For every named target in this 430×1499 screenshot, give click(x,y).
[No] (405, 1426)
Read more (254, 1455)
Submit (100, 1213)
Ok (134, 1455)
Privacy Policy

——

**What the task requires:** Output the full listing exactly as it stands.

**Task answer:**
For every named target in this 430×1499 screenshot, give click(x,y).
[No] (405, 1426)
Read more (254, 1455)
Submit (100, 1213)
Ok (134, 1455)
Privacy Policy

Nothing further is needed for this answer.